O Egito vai defrontar a Costa do Marfim nos quartos de final
O Egito vai defrontar a Costa do Marfim nos quartos de final - Foto: IMAGO

Quartos de final: Jogos Grandes

Acácio Santos, antigo adjunto da seleção da Nigéria, analisa em A BOLA a Taça das Nações Africanas (CAN)

Os quartos de final são o território onde o jogo deixa de ser coletivo durante noventa minutos e passa a ser decidido em momentos curtos, específicos e irreversíveis. A estrutura conta, o plano orienta, mas os dados mostram que, nesta fase, quem melhor decide sob pressão segue em frente.

A preparação para os quartos de final é um dos momentos mais desafiantes para nós, treinadores. O que fazer em termos de trabalho de campo? Reparem: temos vários jogadores com níveis de fadiga elevados e a prioridade passa a ser a recuperação. Os jogadores mais fatigados são, muitas vezes, os que estão melhor emocionalmente — e esses não podemos tirar. E, no meio de tudo isto, temos de treinar.

Aqui, a dimensão física ganha um relevo diferente. Não se trata de treinar fisicamente, mas de deixar que o estado fisiológico dos jogadores determine o conteúdo do treino. É essa dominante que condiciona o plano diário. E há uma certeza absoluta: os jogadores em melhor momento competitivo são precisamente os que exigem maior cuidado na gestão física.

Feito este enquadramento, partilho uma leitura dos jogos dos quartos-de-final.

No Mali vs Senegal, o Mali apresenta um perfil muito claro: menos posse, mas uma das melhores taxas defensivas do torneio, concedendo poucos remates enquadrados. Yves Bissouma é central neste equilíbrio, liderando em recuperações, duelos ganhos e passes verticais. Do lado do Senegal, Sadio Mané continua a ser determinante. Mesmo sem grande volume de ações, a equipa cria mais situações de finalização quando ele está em campo, sobretudo nos primeiros vinte minutos, fase crítica em jogos a eliminar.

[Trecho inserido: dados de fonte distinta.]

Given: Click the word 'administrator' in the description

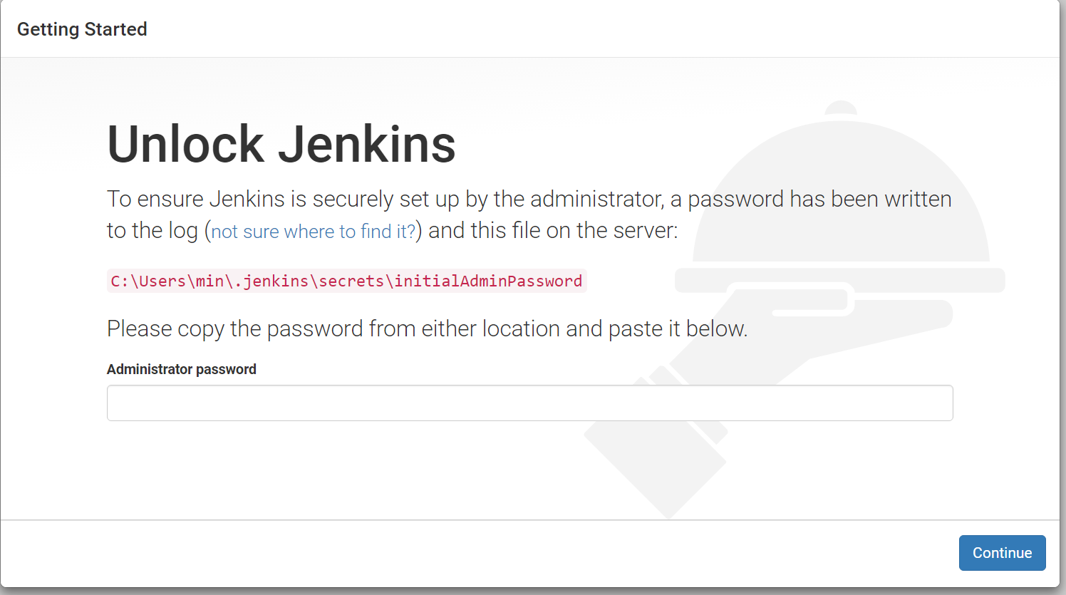Looking at the screenshot, I should [x=596, y=199].
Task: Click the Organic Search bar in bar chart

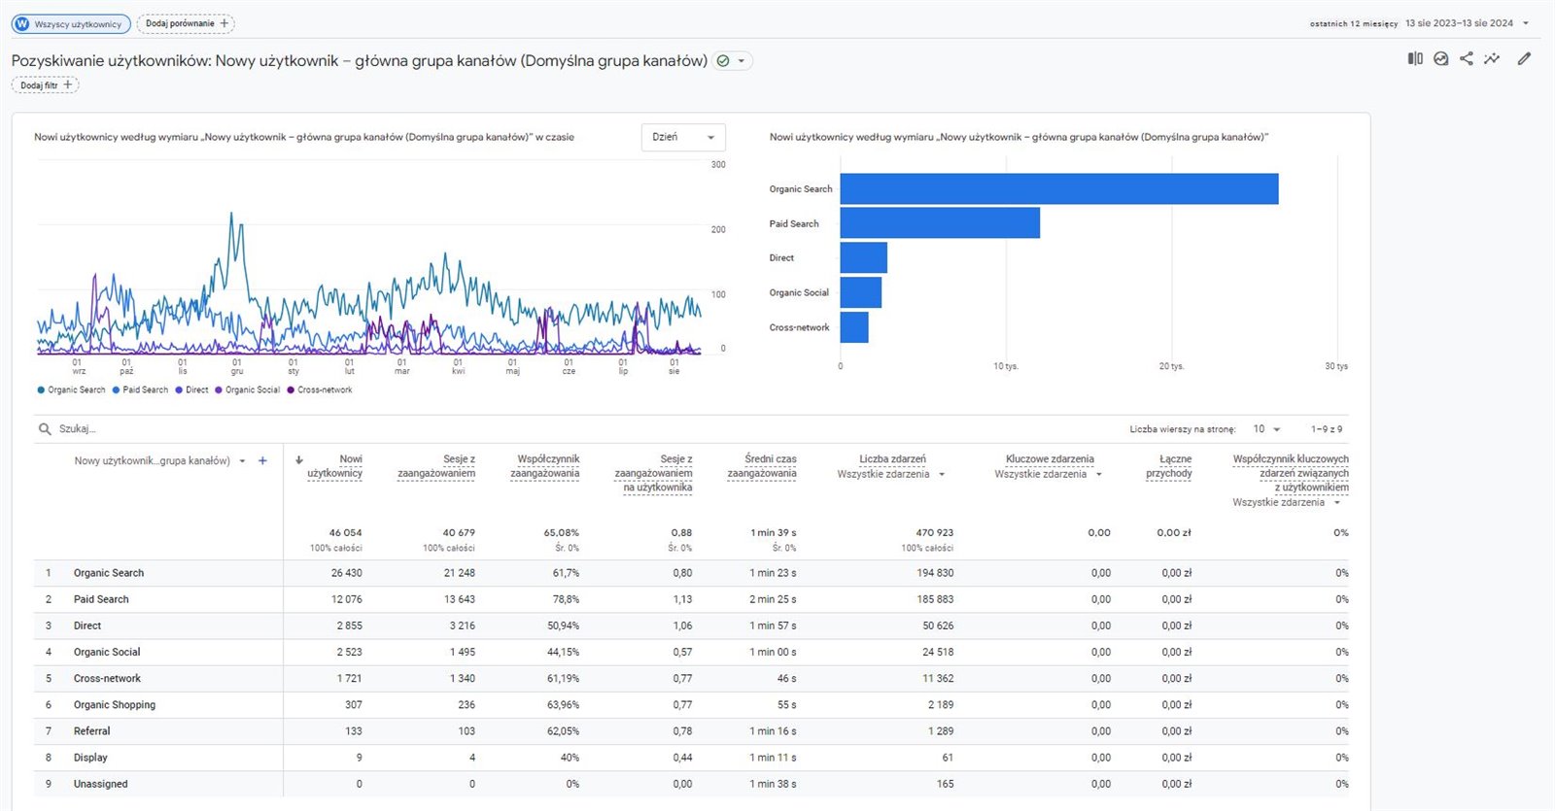Action: click(1058, 189)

Camarões vs Marrocos é, para mim, uma final antecipada. Os Camarões sustentam-se muito no poder do meio-campo, onde André-Frank Anguissa é a peça-chave. Lidera a equipa em duelos ganhos, metros progredidos com bola e equilíbrio nos momentos de pressão. Marrocos apresenta um perfil distinto: organização sólida e poucas ocasiões concedidas. Achraf Hakimi destaca-se não apenas pelos números ofensivos, mas pela capacidade de acelerar ou pausar o jogo conforme o contexto exige.

No Argélia vs Nigéria, os dados mostram equilíbrio, mas com nuances claras. A Argélia privilegia posse e controlo, com Riyad Mahrez a liderar em passes para finalização criada. A Nigéria é das seleções mais letais em transição ofensiva, precisando de poucos toques para chegar à baliza. Victor Osimhen é o jogador que mais faltas provoca no último terço, condicionando toda a organização defensiva adversária.

Por fim, Egito vs Costa do Marfim traz um peso histórico e emocional enorme. O Egito apresenta baixos níveis de erro não forçado, com Mohamed Salah a manter uma das melhores médias de ações decisivas por jogo. Do outro lado, a Costa do Marfim cresce nos duelos e nas chegadas à área, muito por Franck Kessié, líder em intensidade e impacto físico.

Os números confirmam aquilo que o jogo mostra: nesta fase, avançam as equipas que unem eficácia defensiva, controlo emocional e capacidade de decidir em poucos momentos.